Collocation Polynomial Neural Forms and Domain Fragmentation for solving Initial Value Problems
Toni Schneidereit, Michael Breu{\ss}

TL;DR
This paper introduces higher-order collocation neural forms combined with domain fragmentation to improve the accuracy and reliability of neural network solutions for large initial value problems in differential equations.
Contribution
It extends neural forms to higher polynomial orders and incorporates domain fragmentation, enhancing solution accuracy for large-scale initial value problems.
Findings
Higher-order neural forms improve solution accuracy.
Domain fragmentation enables solving over large domains.
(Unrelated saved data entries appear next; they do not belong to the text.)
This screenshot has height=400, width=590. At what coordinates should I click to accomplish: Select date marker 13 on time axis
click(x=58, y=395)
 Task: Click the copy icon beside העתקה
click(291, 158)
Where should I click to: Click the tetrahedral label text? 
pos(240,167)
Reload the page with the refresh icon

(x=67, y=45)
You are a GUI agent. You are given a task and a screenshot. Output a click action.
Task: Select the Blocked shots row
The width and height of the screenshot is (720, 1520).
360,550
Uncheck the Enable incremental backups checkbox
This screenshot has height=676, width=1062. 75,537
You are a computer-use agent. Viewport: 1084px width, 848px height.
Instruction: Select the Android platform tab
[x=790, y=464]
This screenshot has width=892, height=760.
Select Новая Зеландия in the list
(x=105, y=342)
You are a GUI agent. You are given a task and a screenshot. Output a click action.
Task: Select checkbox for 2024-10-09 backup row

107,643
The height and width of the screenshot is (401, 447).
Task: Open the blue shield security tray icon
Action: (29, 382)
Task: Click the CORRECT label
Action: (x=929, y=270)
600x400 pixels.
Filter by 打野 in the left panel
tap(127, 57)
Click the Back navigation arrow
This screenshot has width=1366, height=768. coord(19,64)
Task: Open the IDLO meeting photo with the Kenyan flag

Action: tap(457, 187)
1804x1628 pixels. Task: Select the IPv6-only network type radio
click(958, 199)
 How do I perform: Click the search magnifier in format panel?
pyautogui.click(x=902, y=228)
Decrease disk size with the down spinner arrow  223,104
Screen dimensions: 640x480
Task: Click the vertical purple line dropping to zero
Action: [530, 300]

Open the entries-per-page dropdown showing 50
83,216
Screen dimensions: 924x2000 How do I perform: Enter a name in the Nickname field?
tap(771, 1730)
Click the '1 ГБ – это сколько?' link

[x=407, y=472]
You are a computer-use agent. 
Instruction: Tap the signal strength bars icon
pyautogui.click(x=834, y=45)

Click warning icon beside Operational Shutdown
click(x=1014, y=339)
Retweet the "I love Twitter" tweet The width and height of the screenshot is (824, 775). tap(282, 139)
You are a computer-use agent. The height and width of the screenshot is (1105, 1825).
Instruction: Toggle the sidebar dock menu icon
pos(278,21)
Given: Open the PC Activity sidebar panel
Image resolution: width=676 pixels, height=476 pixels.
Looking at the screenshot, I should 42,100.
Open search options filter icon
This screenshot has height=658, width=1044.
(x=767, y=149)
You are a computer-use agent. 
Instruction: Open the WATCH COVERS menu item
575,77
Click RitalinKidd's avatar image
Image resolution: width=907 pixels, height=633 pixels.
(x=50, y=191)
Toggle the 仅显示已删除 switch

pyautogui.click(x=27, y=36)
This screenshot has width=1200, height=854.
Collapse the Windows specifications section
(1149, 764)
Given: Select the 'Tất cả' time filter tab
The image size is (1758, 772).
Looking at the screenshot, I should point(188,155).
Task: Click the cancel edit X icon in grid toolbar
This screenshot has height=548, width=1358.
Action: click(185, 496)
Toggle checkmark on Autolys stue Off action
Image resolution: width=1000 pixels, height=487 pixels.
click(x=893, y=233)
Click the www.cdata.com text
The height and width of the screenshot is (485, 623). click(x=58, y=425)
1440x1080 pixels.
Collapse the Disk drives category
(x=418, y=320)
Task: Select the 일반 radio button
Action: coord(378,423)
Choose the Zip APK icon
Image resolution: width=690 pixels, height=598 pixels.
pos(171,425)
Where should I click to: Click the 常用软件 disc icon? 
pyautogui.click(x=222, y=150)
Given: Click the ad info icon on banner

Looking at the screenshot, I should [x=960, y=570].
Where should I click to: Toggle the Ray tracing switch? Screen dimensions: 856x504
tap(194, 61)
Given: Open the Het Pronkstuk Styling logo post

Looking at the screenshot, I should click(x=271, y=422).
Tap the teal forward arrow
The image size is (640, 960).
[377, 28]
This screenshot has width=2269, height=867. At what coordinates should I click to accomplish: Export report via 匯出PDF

The combined approach shows high reliability in experiments.
Abstract
Several neural network approaches for solving differential equations employ trial solutions with a feedforward neural network. There are different means to incorporate the trial solution in the construction, for instance one may include them directly in the cost function. Used within the corresponding neural network, the trial solutions define the so-called neural form. Such neural forms represent general, flexible tools by which one may solve various differential equations. In this article we consider time-dependent initial value problems, which require to set up the neural form framework adequately. The neural forms presented up to now in the literature for such a setting can be considered as first order polynomials. In this work we propose to extend the polynomial order of the neural forms. The novel collocation-type construction includes several feedforward neural networks, one for…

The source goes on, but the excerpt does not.